Listening to Parklife again today, one of the first things you realize is that there really isn’t that much of the ’60s in there. That’s not to say that the album isn’t filled with references and outright theft at times (“Jubilee” sounds like a close relative of David Bowie’s ”Boys Keep Swinging”, although not as close as Blur’s later ”M.O.R.”), but unlike Oasis’ fondness for the Beatles discography, Parklife’s lending library runs across decades: you can hear hints of XTC, Ray Davies, Gary Numan and the English New Romantics of the 1980s, not to mention the jazzy French romantics of the 1960s throughout the album.
For all that Parklife is the work of a young band — “the mind gets dirty as it gets closer to thirty,” one line goes, with the big three-oh still seeming like a distant destination — it’s a remarkably confident, even cocky album. (A line from critic David Quantick about the Beatles recording Revolver and realizing “we are young and we can do anything” — that combination of talent and the invincibility of youth — comes to mind.) But Parklife is also a kind one, as well. “We all say, don’t want to be alone” Albarn sings in “End of A Century.” In “This Is A Low,” he sings of melancholy as something that can bring comfort: “It won’t hurt you/ When you’re alone, it will be there with you.” Even the album’s “comedy” songs show empathy towards their target characters. “Jubilee” is an outsider hated by all, who would love to be accepted but “no-one told him” how to do it, or where to go. For all that the Blur of this era would be attacked for being too arch and unemotional, Parklife is as warm and inviting as anything Oasis (or any other Britpop band) released during the same period.

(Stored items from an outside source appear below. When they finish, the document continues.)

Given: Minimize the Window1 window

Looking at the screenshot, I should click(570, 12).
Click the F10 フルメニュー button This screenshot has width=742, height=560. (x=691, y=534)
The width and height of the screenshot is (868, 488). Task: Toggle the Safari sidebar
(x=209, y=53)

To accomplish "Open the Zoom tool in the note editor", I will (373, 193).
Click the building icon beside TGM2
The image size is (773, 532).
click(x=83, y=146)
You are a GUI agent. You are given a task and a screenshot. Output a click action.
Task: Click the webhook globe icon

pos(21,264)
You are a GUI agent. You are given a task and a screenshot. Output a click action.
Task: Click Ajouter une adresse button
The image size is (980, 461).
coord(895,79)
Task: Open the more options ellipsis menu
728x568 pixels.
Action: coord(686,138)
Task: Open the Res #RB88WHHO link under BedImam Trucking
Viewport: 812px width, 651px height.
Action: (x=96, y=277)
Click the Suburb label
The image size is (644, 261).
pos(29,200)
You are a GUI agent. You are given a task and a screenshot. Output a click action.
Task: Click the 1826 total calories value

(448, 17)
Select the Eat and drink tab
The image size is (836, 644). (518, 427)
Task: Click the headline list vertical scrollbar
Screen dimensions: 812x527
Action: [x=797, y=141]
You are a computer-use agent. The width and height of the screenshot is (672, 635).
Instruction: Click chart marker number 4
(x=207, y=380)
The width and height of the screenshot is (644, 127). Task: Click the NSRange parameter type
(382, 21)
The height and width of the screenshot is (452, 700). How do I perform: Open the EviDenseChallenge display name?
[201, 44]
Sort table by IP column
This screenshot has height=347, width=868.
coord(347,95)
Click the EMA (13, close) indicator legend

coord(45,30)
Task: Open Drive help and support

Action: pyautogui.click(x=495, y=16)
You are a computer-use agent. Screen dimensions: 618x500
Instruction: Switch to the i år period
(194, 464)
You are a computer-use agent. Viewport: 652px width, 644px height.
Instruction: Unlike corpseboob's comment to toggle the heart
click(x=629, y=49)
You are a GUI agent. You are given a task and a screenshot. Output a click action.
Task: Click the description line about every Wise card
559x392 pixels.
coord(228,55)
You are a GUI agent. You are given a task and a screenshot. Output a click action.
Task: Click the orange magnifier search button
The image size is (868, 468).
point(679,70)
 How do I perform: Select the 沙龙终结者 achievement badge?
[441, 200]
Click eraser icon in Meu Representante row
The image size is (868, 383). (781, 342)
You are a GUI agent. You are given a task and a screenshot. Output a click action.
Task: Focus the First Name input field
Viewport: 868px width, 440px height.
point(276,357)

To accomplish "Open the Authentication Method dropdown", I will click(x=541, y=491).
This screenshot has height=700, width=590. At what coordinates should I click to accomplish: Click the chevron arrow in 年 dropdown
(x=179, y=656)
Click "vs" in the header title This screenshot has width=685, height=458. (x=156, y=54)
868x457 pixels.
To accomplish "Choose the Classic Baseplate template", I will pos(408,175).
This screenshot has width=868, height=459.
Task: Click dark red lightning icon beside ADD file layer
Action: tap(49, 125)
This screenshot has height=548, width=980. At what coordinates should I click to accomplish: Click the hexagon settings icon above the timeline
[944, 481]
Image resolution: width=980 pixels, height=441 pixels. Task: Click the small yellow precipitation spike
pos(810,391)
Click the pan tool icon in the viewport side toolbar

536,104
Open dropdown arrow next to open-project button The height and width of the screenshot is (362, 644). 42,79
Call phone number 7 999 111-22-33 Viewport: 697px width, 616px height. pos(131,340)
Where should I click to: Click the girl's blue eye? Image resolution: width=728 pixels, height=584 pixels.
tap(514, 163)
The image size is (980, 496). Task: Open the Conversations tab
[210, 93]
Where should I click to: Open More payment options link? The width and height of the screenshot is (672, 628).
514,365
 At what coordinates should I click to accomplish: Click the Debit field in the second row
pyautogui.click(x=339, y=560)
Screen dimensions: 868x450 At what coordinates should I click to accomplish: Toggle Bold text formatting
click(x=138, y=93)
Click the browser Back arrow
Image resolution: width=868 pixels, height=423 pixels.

Parklife may have inspired other bands to reach into their record collections, but it has a breadth and heart that so much of what followed lacked (including the band’s own The Great Escape, which feels cynical and uninspired in comparison). It has an inclusiveness towards music that stands at odds with the small-minded attitude that ended up defining so much of what Britpop became. In many ways, Parklife is larger than the genre that grew up around it, holding it up as a standard-bearer so proudly. It sounds as fresh today as it did 20 years ago — a summation of British pop music up to that point in all its occasionally contradictory, throwaway glory.